<br>
<br>
<br>
<br>

# DAV 6150 Module 4: Dimensionality Reduction & Feature Selection
<br>
<br>
<br>

## Module 3 Assignment Review

### Missing Data Values

Of the 12795 rows contained within the data set, only 6436 (50.3%) represent “complete cases” wherein we find no missing data values for any variables. Analysis shows that eight of the fourteen predictor variables have missing data values.

![image.png](attachment:image.png)


#### Missing STARS Values

- More than 26% of STARS values are missing. Is that necessarily a cause for concern? Based on domain knowledge + common sense, are there any potentially plausible explanations for why so many wines lack a STARS value? __ANSWER__: Yes. The lack of a STARS rating for a wine is merely an indication that the wine has not yet been rated by wine experts. As such, we could simply infill the missing STARS values with a data value that indicates that the wine has not yet been rated, e.g., we could use zero or a negative data value (e.g., -1) as the indicator.



### Do We Have Any Variables With Invalid Data Values?

Nine variables representing various chemical composition measures within wines (Chlorides, ResidualSugar, FreeSulfurDioxide, CitricAcid, VolatileAcidity, TotalSulfur, DioxideSulphates, FixedAcidity and Alcohol) are present within the data set.

A cursory survey of the typically reported values for each of these nine attributes reveals that their values __should be strictly positive__ and __zero bound__. Furthermore, there are many readily available sources of information regarding the __plausible__ data values for each of these attributes.

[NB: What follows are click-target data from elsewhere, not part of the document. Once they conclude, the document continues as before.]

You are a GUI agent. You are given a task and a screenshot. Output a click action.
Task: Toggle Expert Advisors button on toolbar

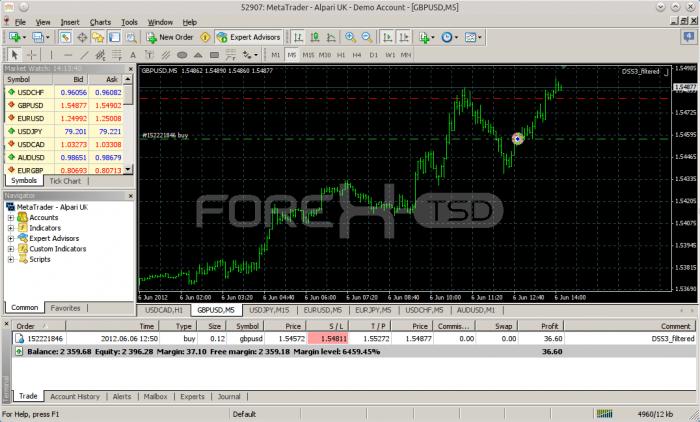[248, 38]
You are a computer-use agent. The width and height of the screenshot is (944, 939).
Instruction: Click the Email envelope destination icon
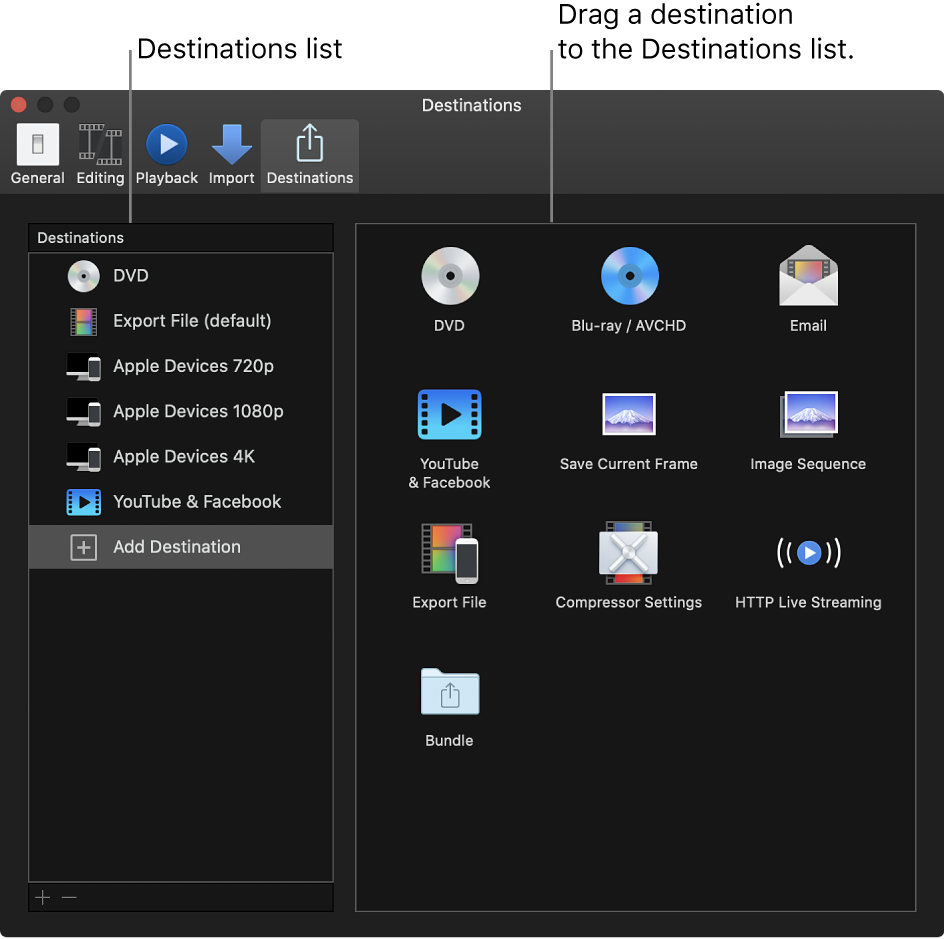(808, 277)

Some potential sources of domain knowledge for this data set (there are many, many others available !!):

- Chlorides: https://www.scielo.br/scielo.php?script=sci_arttext&pid=S0101-20612015000100095


- Sulfites: https://www.morethanorganic.com/sulphur-in-the-bottle


- PH Value: https://www.winemag.com/2019/06/19/what-is-acidity-in-wine/


- Acid Index: https://www.ajevonline.org/content/31/3/265


- Residual Sugars: https://winemakermag.com/technique/501-measuring-residual-sugar-techniques#:~:text=Residual%20Sugar%20Concentration,-Residual%20sugar%20concentration&text=Dry%20wines%20are%20typically%20in,the%205.0%E2%80%9315%20percent%20range.


- Density: https://chemwine.com/home/why-is-wine-density-important-1-sl6yl/

### So How Might We Deal With Missing Data Values?

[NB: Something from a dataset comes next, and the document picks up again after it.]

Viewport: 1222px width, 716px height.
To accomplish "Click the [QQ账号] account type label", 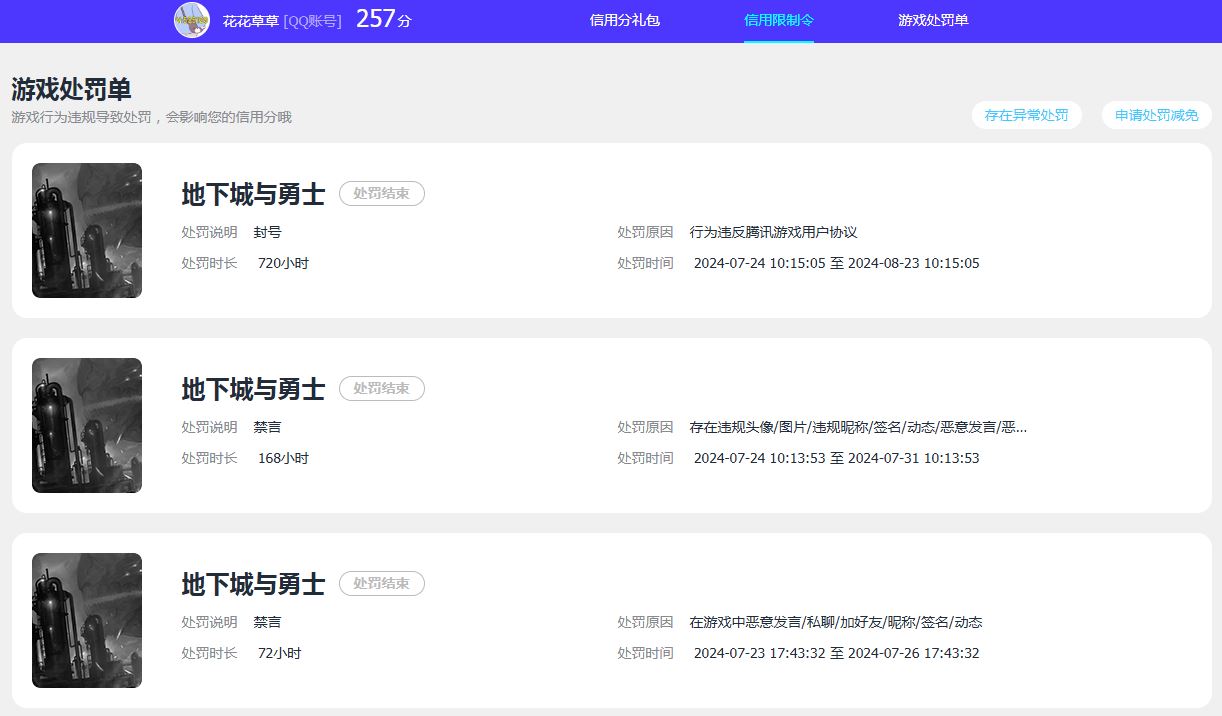I will [310, 20].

Since we don't have the ability to question the authors of the data set, we must __make reasonable assumptions based on our domain knowledge + expertise as data science practitioners.__


#### Missing Data Values

- For each variable, decide how best to handle the missing data values, e.g., fill with mean or median? Fill via some sort of predictive model?, etc.


- Develop a __reasonable__ approach for each variable and explain your rationale __in writing__. Then, ask yourself if your rationale is likely to survive strict scrutiny from your peers and/or colleagues. If not, rethink your approach.

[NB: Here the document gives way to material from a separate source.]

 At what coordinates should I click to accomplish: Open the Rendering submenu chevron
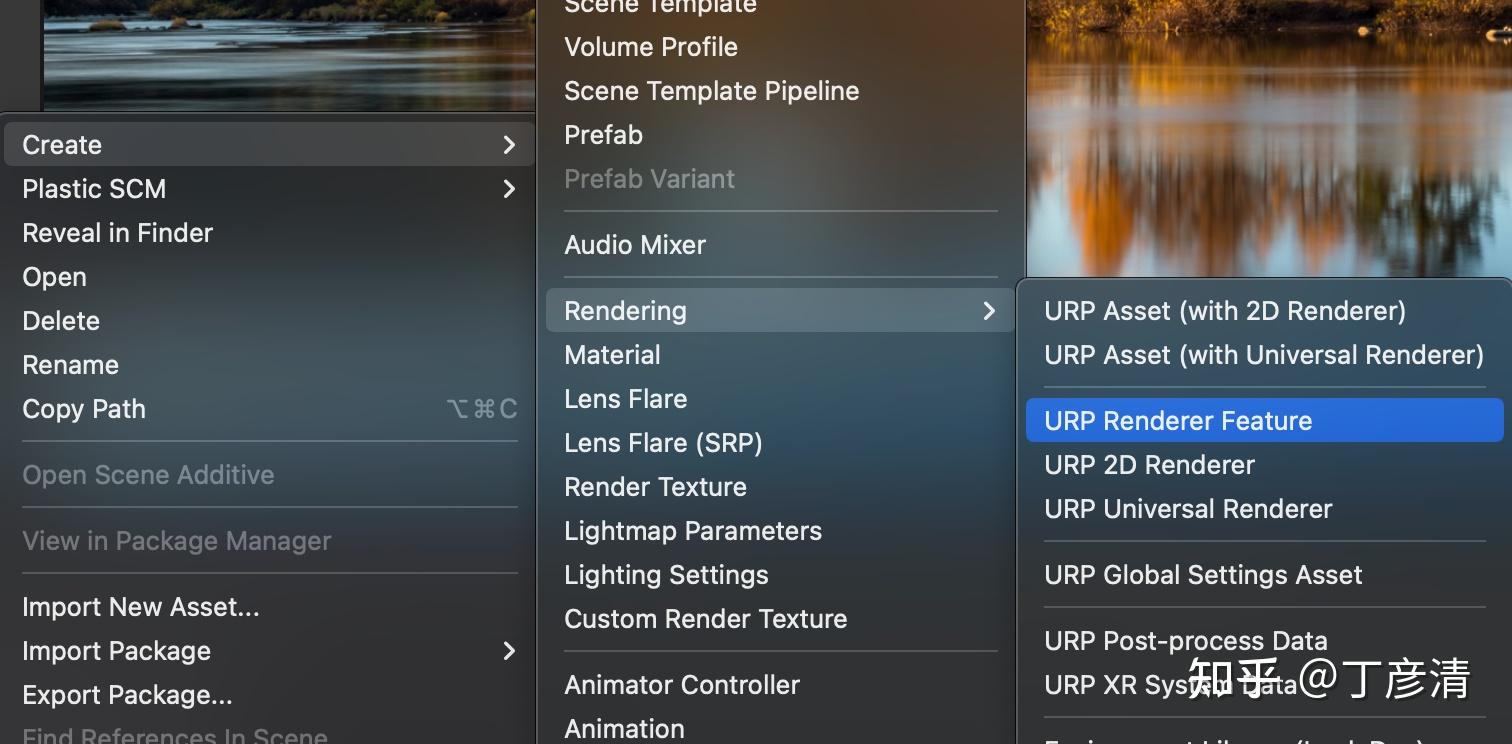click(988, 311)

Some possible approaches suggested by students:

- Use of mean, median or mode values. __Be careful__: Adding too many instances of a single data value can introduce significant bias into the distribution of the attribute that otherwise wouldn't occur.


- Imputation via a K-Nearest Neighbors imputation (e.g., https://scikit-learn.org/stable/modules/generated/sklearn.impute.KNNImputer.html). __Be careful__: iterative imputation can be very computationally expensive when applied to large data sets.


- Imputation via backfilling and forward filling. __Be careful__: Forward filling and backfilling can be a viable imputation strategy if you are working with __time series__ data. In other contexts, do these approaches make any logical sense or have any sound statistical basis?


- Imputation via an iterative imputer (i.e., each feature is imputed sequentially, one after the other, allowing prior imputed values to be used as part of a model in predicting subsequent features. For an example see: https://machinelearningmastery.com/iterative-imputation-for-missing-values-in-machine-learning/ ). __Be careful__: iterative imputation can be very computationally expensive when applied to large data sets.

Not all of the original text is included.